## Data supplied

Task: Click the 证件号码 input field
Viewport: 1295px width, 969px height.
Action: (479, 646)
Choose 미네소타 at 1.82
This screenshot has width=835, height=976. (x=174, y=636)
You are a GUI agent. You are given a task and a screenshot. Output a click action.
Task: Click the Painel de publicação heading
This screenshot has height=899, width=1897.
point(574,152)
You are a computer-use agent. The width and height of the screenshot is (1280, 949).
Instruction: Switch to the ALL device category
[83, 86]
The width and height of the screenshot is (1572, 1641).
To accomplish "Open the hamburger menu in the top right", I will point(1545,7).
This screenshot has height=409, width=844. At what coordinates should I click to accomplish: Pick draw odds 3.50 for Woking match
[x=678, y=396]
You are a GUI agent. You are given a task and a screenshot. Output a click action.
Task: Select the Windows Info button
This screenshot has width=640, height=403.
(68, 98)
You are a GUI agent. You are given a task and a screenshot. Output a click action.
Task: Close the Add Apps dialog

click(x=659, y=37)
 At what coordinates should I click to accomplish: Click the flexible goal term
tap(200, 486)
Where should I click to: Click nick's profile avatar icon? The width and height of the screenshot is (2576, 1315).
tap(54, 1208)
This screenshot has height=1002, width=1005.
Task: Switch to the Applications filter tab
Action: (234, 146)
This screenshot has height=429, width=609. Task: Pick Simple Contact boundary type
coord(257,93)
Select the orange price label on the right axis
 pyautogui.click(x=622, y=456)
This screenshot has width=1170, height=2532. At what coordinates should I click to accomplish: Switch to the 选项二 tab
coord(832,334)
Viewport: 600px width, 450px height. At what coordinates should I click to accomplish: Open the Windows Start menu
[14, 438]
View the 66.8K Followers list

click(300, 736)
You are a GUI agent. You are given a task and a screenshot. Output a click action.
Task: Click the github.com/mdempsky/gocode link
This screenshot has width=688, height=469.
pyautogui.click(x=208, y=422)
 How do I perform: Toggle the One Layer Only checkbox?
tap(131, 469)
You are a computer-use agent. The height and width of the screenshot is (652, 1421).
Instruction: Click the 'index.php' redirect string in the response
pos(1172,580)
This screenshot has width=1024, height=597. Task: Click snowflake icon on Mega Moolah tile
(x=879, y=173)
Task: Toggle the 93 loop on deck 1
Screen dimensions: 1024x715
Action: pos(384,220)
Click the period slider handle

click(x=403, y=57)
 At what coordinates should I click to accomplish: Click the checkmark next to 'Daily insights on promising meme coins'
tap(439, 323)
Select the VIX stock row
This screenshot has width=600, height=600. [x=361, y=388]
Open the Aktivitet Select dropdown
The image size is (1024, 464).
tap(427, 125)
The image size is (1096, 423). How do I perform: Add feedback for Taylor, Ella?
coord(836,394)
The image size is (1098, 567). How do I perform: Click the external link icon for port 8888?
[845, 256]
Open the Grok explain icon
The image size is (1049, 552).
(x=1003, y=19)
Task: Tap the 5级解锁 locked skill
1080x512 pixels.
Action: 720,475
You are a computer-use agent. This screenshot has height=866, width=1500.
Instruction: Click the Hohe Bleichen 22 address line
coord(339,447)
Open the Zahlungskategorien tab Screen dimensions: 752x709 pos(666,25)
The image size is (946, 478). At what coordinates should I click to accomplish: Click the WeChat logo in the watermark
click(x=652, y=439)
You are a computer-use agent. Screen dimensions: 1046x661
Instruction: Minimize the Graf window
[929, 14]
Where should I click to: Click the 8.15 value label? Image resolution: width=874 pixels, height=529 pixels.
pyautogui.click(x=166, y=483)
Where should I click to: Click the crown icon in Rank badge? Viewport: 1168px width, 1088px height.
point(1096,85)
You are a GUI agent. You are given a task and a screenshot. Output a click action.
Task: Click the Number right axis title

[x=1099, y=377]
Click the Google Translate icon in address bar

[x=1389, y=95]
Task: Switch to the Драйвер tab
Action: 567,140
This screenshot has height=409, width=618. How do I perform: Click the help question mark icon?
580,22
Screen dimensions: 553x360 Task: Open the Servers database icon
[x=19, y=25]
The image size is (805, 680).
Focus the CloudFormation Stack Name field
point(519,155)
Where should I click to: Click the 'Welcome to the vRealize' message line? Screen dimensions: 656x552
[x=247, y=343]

## Instructions to follow
What is needed is an exact copy of all the entries.

## Answer box
Task: Click the 证件号码 input field
Viewport: 1295px width, 969px height.
Action: (479, 646)
Choose 미네소타 at 1.82
This screenshot has width=835, height=976. (x=174, y=636)
You are a GUI agent. You are given a task and a screenshot. Output a click action.
Task: Click the Painel de publicação heading
This screenshot has height=899, width=1897.
point(574,152)
You are a computer-use agent. The width and height of the screenshot is (1280, 949).
Instruction: Switch to the ALL device category
[83, 86]
The width and height of the screenshot is (1572, 1641).
To accomplish "Open the hamburger menu in the top right", I will point(1545,7).
This screenshot has height=409, width=844. At what coordinates should I click to accomplish: Pick draw odds 3.50 for Woking match
[x=678, y=396]
You are a GUI agent. You are given a task and a screenshot. Output a click action.
Task: Select the Windows Info button
This screenshot has width=640, height=403.
(68, 98)
You are a GUI agent. You are given a task and a screenshot. Output a click action.
Task: Close the Add Apps dialog

click(x=659, y=37)
 At what coordinates should I click to accomplish: Click the flexible goal term
tap(200, 486)
Where should I click to: Click nick's profile avatar icon? The width and height of the screenshot is (2576, 1315).
tap(54, 1208)
This screenshot has height=1002, width=1005.
Task: Switch to the Applications filter tab
Action: (234, 146)
This screenshot has height=429, width=609. Task: Pick Simple Contact boundary type
coord(257,93)
Select the orange price label on the right axis
 pyautogui.click(x=622, y=456)
This screenshot has width=1170, height=2532. At what coordinates should I click to accomplish: Switch to the 选项二 tab
coord(832,334)
Viewport: 600px width, 450px height. At what coordinates should I click to accomplish: Open the Windows Start menu
[14, 438]
View the 66.8K Followers list

click(300, 736)
You are a GUI agent. You are given a task and a screenshot. Output a click action.
Task: Click the github.com/mdempsky/gocode link
This screenshot has width=688, height=469.
pyautogui.click(x=208, y=422)
 How do I perform: Toggle the One Layer Only checkbox?
tap(131, 469)
You are a computer-use agent. The height and width of the screenshot is (652, 1421).
Instruction: Click the 'index.php' redirect string in the response
pos(1172,580)
This screenshot has width=1024, height=597. Task: Click snowflake icon on Mega Moolah tile
(x=879, y=173)
Task: Toggle the 93 loop on deck 1
Screen dimensions: 1024x715
Action: pos(384,220)
Click the period slider handle

click(x=403, y=57)
 At what coordinates should I click to accomplish: Click the checkmark next to 'Daily insights on promising meme coins'
tap(439, 323)
Select the VIX stock row
This screenshot has width=600, height=600. [x=361, y=388]
Open the Aktivitet Select dropdown
The image size is (1024, 464).
tap(427, 125)
The image size is (1096, 423). How do I perform: Add feedback for Taylor, Ella?
coord(836,394)
The image size is (1098, 567). How do I perform: Click the external link icon for port 8888?
[845, 256]
Open the Grok explain icon
The image size is (1049, 552).
(x=1003, y=19)
Task: Tap the 5级解锁 locked skill
1080x512 pixels.
Action: 720,475
You are a computer-use agent. This screenshot has height=866, width=1500.
Instruction: Click the Hohe Bleichen 22 address line
coord(339,447)
Open the Zahlungskategorien tab Screen dimensions: 752x709 pos(666,25)
The image size is (946, 478). At what coordinates should I click to accomplish: Click the WeChat logo in the watermark
click(x=652, y=439)
You are a computer-use agent. Screen dimensions: 1046x661
Instruction: Minimize the Graf window
[929, 14]
Where should I click to: Click the 8.15 value label? Image resolution: width=874 pixels, height=529 pixels.
pyautogui.click(x=166, y=483)
Where should I click to: Click the crown icon in Rank badge? Viewport: 1168px width, 1088px height.
point(1096,85)
You are a GUI agent. You are given a task and a screenshot. Output a click action.
Task: Click the Number right axis title

[x=1099, y=377]
Click the Google Translate icon in address bar

[x=1389, y=95]
Task: Switch to the Драйвер tab
Action: 567,140
This screenshot has height=409, width=618. How do I perform: Click the help question mark icon?
580,22
Screen dimensions: 553x360 Task: Open the Servers database icon
[x=19, y=25]
The image size is (805, 680).
Focus the CloudFormation Stack Name field
point(519,155)
Where should I click to: Click the 'Welcome to the vRealize' message line? Screen dimensions: 656x552
[x=247, y=343]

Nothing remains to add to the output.